Sin muertos, los vivos hablan. El jefe de guardia de Criminalística, Arturo Cisneros Cuarenta, disecciona su historia. Desde hace 14 años trabaja ahí, 24 horas por 72 de descanso. Está sentado y a su lado hay una bicicleta con el manubrio destrozado que llegó a medio día, su dueño murió atropellado por un minibús de la ruta 61. “La bici sangrienta”, como la apodaron, tiene una capa de residuo hemático. Me revuelve el estómago, me dan ganas de llorar, y construyo una historia con rostro y voz. Es un niño de 13 años que murió en Las Juntas, al día siguiente no levantó la mano para decir “presente” cuando su maestro lo nombró en clases, su mamá tiene los ojos hinchados por intentar revivirlo con lágrimas. Sigo pensando en el niño ausente. Los choferes y camilleros del IJCF me dicen que eso que pienso es justo lo que evitan. Ahí todo es trabajo. Pero reconocen que con los niños no cumplen esa regla.

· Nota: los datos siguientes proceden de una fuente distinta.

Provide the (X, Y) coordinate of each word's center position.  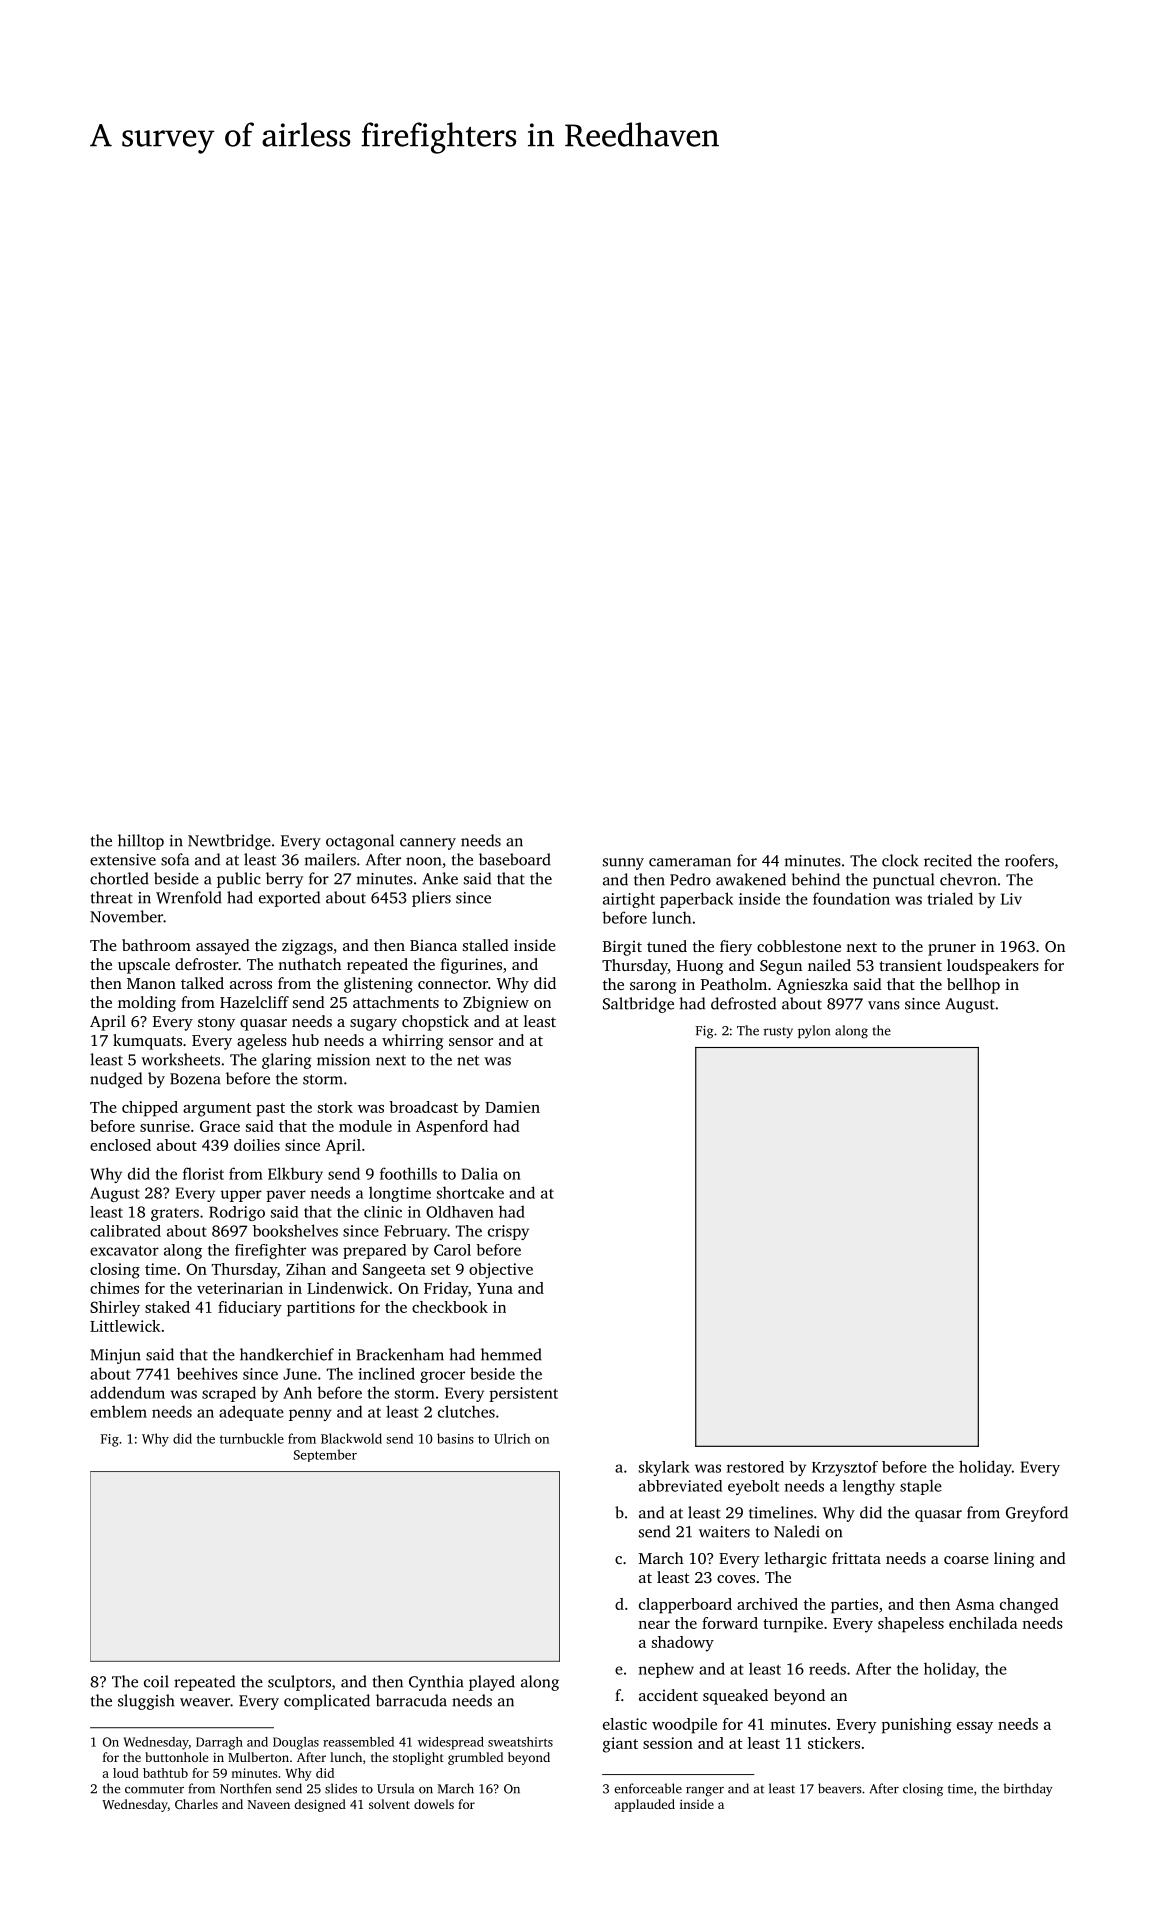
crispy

Los chiquillos y los conocidos son la debilidad. Les pregunto si alguna vez recogieron el cadáver de una persona que frecuentaban. “El Cuarenta” dice que sí. Cuando se acercó reconoció el rostro de un anciano tirado en la calle y sus compañeros le preguntaron “¿Lo conoces?”, mejor se alejó del lugar. Ese día, por su nexo, lo vio todo a la distancia.
David González Estrada, comisionado del área de criminalística del IJCF, llena a mano la bitácora de trabajo cuando es su turno de hablar. Las moscas le apasionan. Las cucarachas, las arañas y los gusanos le dan pistas del tiempo de descomposición de un cadáver. Como entomólogo “yo y los bichos somos uno mismo”. Lanza esa afirmación y una mosca ronda, nos molesta.
Su paladar es gourmet. Le gustan los buenos vinos y los quesos. Pero entre cada autopsia abandonó por un tiempo sus aficiones culinarias. Dejó de comer queso, porque el olor es exactamente igual al de los cadáveres putrefactos. Él leía en los manuales para describir a los cuerpos inertes: “cuerpo con un fuerte aroma a queso añejo”. No lo creía. El día que le sirvieron un plato con la rebanada de queso recordó cuando el cadáver está en la plancha. Ni se diga del queso azul, para este criminalista el olor es casi exacto a la putrefacción humana. Cuenta sus desventuras en la cocina y mientras, en otro lugar de la oficina, un criminalista ve en su computadora las fotografías del niño de la bicicleta. No me atrevo a ver la cabeza destrozada bajo la llanta. Desde lejos, sólo veo siluetas de la muerte. La espera. Casi tres horas y nada. Ningún “29”.